On Thu, Apr 25 2019, Eugeniu Rosca wrote:

> Hi Ævar,
> Thanks for the amazingly fast reply and for the useful feature (yay!).
> On Wed, Apr 24, 2019 at 05:37:10PM +0200, Ævar Arnfjörð Bjarmason wrote:
>> On Wed, Apr 24 2019, Ævar Arnfjörð Bjarmason wrote:
>> > Add the ability for the -G<regex> pickaxe to search only through added
>> > or removed lines in the diff, or even through an arbitrary amount of
>> > context lines when combined with -U<n>.
>> >
>> > This has been requested[1][2] a few times in the past, and isn't
>> > currently possible. Instead users need to do -G<regex> and then write
>> > their own post-parsing script to see if the <regex> matched added or
>> > removed lines, or both.
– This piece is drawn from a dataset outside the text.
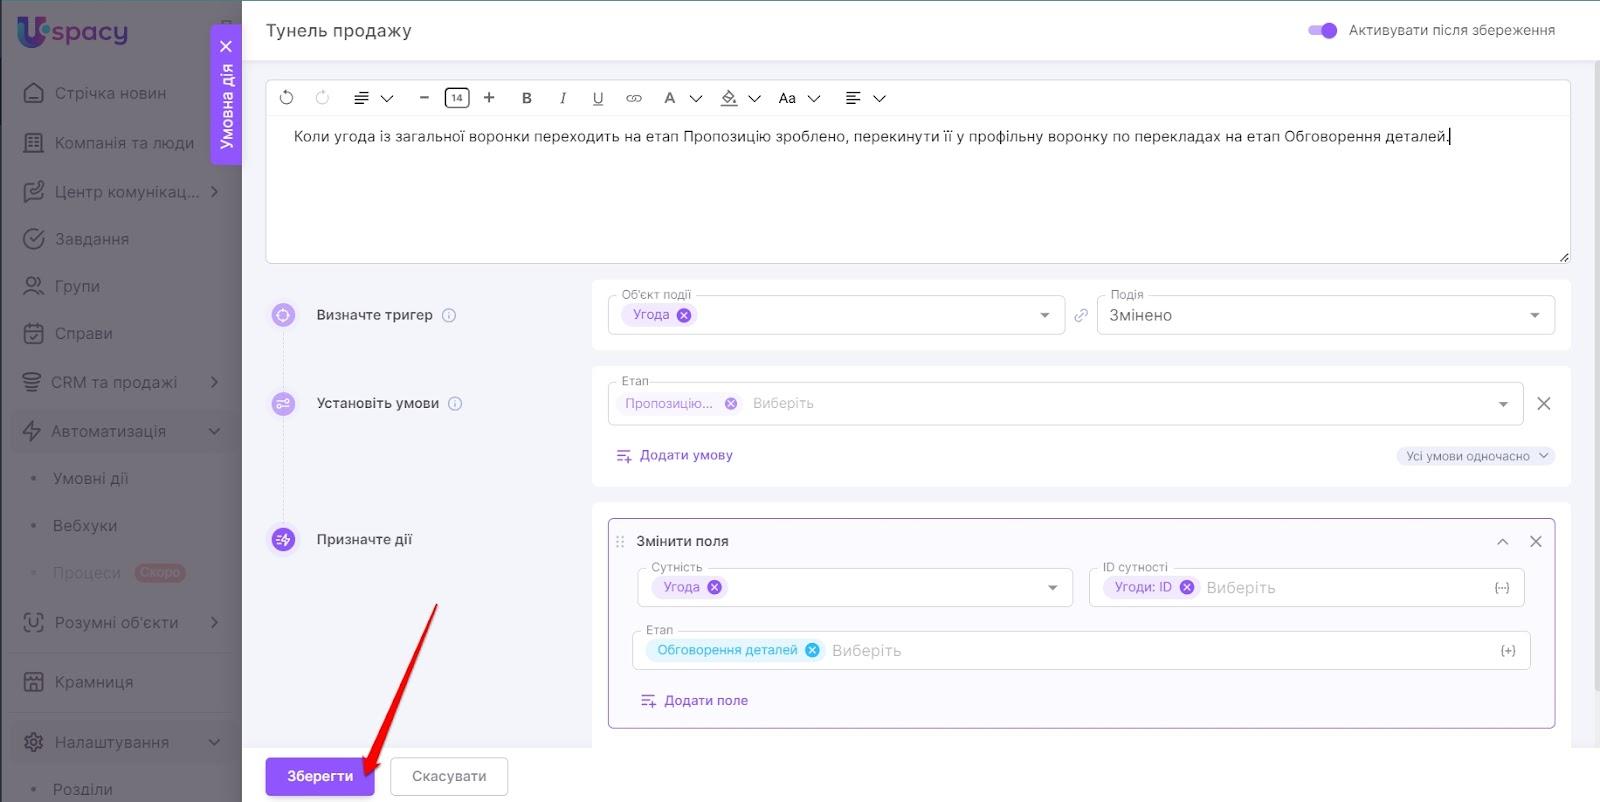Open the Подія dropdown showing Змінено
The height and width of the screenshot is (802, 1600).
(1325, 315)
There was no way to match the adjacent context
>> > lines other than running and grepping the equivalent of a "log -p -U<n>".
>> >
>> > 1. https://public-inbox.org/git/xmqqwoqrr8y2.fsf@xxxxxxxxxxxxxxxxxxxxxxxxx/
>> > 2. https://public-inbox.org/git/20190424102609.GA19697@xxxxxxxxxxxxxxxxxxxxxx/
>> I see now once I actually read Eugeniu Rosca's E-Mail upthread instead
>> of just knee-jerk sending out patches that this doesn't actually solve
>> his particular problem fully.
>> I.e. if you want some AND/OR matching support this --pickaxe-raw-diff
>> won't give you that, but it *does* make it much easier to script up such
>> an option. Run it twice with -G"\+<regex>" and -G"-<regex>", "sort |
>> uniq -c" the commit list, and see which things occur once or twice.
>> Of course that doesn't give you more complex nested and/or cases, but if
>> git-log grew support for that like git-grep has the -G option could use
>> that, although at that point we'd probably want to spend effort on
>> making the underlying machinery smarter to avoid duplicate work.
> Purely from user's standpoint, I feel more comfortable with `git grep`
> and `git log --grep` particularly b/c they support '--all-match' [2],
> allowing more flexible multi-line searches. Based on your feedback, it
> looks to me that `git log -G/-S` did not have a chance to develop their
> features to the same level.
>> Furthermore, and quoting Eugeniu upthread:
>>     In the context of [1], I would like to find all Linux commits which
>>     replaced:
>>     	'devm_request_threaded_irq(* IRQF_SHARED *)'
>>     by:
>>     	'devm_request_threaded_irq(* IRQF_ONESHOT *)'
>> Such AND/OR machinery would give you what you wanted *most* of the time,
>> but it would also find removed/added pairs that were "unrelated" as well
>> as "related". Solving *that* problem is more complex, but something the
>> diff machinery could in principle expose.
> I expect some false positives, since git is agnostic on the language
> used to write the versioned files (the latter sounds like a research
> topic to me - I hope there is somebody willing to experiment with that
> in future).

I was thinking of something where the added/removed could be filtered to
cases that occur in the same diff hunk.

>> But the "-G<regex> --pickaxe-raw-diff" feature I have as-is is very
>> useful,
> I agree. I am a bit bothered by the fact that
> `git log --oneline -Ux -G<regex> --pickaxe-raw-diff` outputs the
> contents/patch of a commit. My expectation is that we have the
> `log -p` knob for that?

This is unrelated to --pickaxe-raw-diff, -U<n> just implies -p in
general. See e.g. "git log -U1".

>> I've had at least two people off-list ask me about a problem
>> that would be solved by it just in the last 1/2 year (unrelated to them
>> having seen the WIP patch I sent last October).
>> It's more general than Junio's suggested --pickaxe-ignore-{add,del}
> As a user, I would be happier to freely grep in the raw commit contents
> rather than learning a dozen of new options which provide small subsets
> of the same functionality. So, I personally vote for the approach taken
> by --pickaxe-raw-diff. This would also reduce the complexity of my
> current git aliases and/or allow dropping some of them altogether.
> Quite off topic, but I also needed to come up with a solution to get
> the C functions modified/touched by a git commit [3]. It is my
> understanding that --pickaxe-raw-diff can't help here and I still have
> to rely on parsing the output of `git log -p`?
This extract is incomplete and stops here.